Trump Tersenyum Lebar Saat Terima FIFA Peace Prize

Dalam pidatonya, Trump mengklaim bahwa ia telah menyelamatkan banyak nyawa selama menjabat sebagai presiden AS.

oleh Teddy Tri Setio BertyDiterbitkan 06 Desember 2025, 14:04 WIB
Trofi FIFA Peace Price diserahkan langsung oleh Presiden FIFA Gianni Infantino ke Donald Trump dalam acara pengundian Piala Dunia 2026 di Kennedy Center, Washington D.C, Jumat (5/12025). (Dok. AP)

Liputan6.com, Washington D.C - Donald Trump menjadi penerima pertama FIFA Peace Award, penghargaan perdamaian terbaru yang diperkenalkan FIFA.

Trofi itu diserahkan langsung oleh Presiden FIFA Gianni Infantino dalam acara pengundian Piala Dunia 2026 di Kennedy Center, Washington D.C, Jumat (5/12025).

Infantino -- yang dikenal memiliki hubungan dekat dengan Trump -- menyebut penghargaan ini sebagai bentuk apresiasi atas “tindakan luar biasa dalam mempromosikan perdamaian dan persatuan global”.

“Ini hadiahmu, hadiah perdamaianmu,” ujar Infantino saat Trump naik ke panggung menerima trofi, medali, dan piagam.

“Ada juga medali yang bisa kamu kenakan ke mana pun kamu pergi,” dikutip dari laman The Guardian, Sabtu (6/12).

FIFA menyebut penghargaan ini diberikan kepada figur yang dinilai berkontribusi menyatukan masyarakat lewat komitmen dan aksi nyata. Namun, badan sepak bola dunia itu belum menjelaskan proses penilaiannya.

Investigasi Guardian sebelumnya mengungkap bahwa penentuan mekanisme penghargaan akan melibatkan komite “tanggung jawab sosial” baru yang dipimpin pengusaha kontroversial asal Myanmar, Zaw Zaw.

Klaim Trump: "Saya Menyelamatkan Jutaan Nyawa". Ia menyebut hal itu di hadapan pejabat FIFA, diplomat, dan tamu undangan, Trump menyebut penghargaan itu sebagai “salah satu kehormatan terbesar dalam hidupnya”.

Ia kemudian kembali melontarkan klaim besar mengenai peran dirinya dalam mencegah perang.

“Di Kongo, lebih dari 10 juta orang tewas dan 10 juta lainnya bisa saja menyusul. India dan Pakistan—begitu banyak konflik yang berhasil kami hentikan, beberapa bahkan sebelum pecah,” ujarnya.

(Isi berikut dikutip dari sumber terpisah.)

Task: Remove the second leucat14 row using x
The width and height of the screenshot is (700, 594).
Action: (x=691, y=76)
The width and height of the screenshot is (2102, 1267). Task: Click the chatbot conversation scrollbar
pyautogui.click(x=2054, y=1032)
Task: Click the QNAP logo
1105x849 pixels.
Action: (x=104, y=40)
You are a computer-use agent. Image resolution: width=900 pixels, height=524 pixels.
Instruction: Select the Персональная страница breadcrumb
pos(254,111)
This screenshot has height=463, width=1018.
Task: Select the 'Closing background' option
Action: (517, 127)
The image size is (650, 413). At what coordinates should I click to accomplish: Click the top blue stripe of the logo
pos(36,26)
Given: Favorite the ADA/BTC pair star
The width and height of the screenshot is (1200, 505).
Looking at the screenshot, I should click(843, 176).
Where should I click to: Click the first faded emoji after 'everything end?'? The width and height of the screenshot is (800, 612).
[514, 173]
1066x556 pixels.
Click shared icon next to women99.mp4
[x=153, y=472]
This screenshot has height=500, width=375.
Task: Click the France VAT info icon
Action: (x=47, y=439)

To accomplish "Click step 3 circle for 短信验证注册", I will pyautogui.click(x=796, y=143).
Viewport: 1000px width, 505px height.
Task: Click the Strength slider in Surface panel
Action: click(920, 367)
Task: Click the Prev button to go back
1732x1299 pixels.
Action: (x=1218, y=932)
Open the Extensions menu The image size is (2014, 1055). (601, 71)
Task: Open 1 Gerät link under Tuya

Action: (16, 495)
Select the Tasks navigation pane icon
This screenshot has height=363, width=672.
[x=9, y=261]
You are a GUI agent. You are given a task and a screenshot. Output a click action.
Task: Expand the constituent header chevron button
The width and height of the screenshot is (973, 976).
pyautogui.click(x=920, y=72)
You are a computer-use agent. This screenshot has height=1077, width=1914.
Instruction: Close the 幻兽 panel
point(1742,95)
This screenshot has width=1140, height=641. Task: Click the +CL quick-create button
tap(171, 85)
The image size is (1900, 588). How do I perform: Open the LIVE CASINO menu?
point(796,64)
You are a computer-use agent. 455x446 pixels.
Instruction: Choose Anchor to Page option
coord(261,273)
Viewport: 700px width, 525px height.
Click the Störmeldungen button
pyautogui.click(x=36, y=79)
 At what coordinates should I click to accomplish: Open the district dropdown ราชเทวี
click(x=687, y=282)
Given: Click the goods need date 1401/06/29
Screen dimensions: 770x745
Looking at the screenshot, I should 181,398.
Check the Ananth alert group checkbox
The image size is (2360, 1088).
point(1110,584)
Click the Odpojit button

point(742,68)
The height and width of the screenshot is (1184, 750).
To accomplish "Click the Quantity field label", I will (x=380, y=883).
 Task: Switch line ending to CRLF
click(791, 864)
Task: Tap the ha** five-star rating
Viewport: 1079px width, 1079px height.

Trump juga memuji Infantino atas “rekor baru penjualan tiket” Piala Dunia 2026 dan menyebut dunia kini “lebih aman”, seraya menyatakan bahwa Amerika Serikat adalah “negara terpanas di dunia”.

 

Hubungan Dekat Trump dan FIFA Disorot

Presiden AS, Donald Trump, berpose dnegan jersey yang diberikan presiden FIFA, Gianni Infantino, selama pertemuan di Oval Office Gedung Putih, Selasa (28/8). Presiden FIFA bertemu Trump untuk membahas kesiapan Piala Dunia 2026. (AFP/Mandel Ngan)

Pemberian penghargaan perdana ini diperkirakan memperkuat sorotan terhadap kedekatan politik antara FIFA dan lingkaran Trump. Mantan presiden AS itu kerap memanfaatkan panggung olahraga untuk memperluas citra internasionalnya dan menggalang dukungan bagi kampanyenya untuk Nobel.

Hubungan Infantino dan Trump makin mencolok menjelang Piala Dunia 2026, yang akan digelar di AS, Kanada, dan Meksiko. Keduanya tampil bersama dalam sebuah KTT di Mesir pada Oktober, tak lama setelah gencatan senjata Gaza.

FIFA pun mempererat keterkaitannya dengan keluarga Trump. Awal tahun ini, Ivanka Trump ditunjuk sebagai anggota dewan inisiatif pendidikan FIFA senilai 100 juta dolar, sebagian berasal dari pendapatan tiket Piala Dunia.

Turnamen 2026, yang akan dimulai 11 Juni dan menampilkan rekor 104 pertandingan di 16 kota, dipromosikan FIFA sebagai momentum untuk “menyatukan dunia”—sebuah pesan yang kini dibayangi kontroversi usai penghargaan perdamaian diberikan kepada Trump.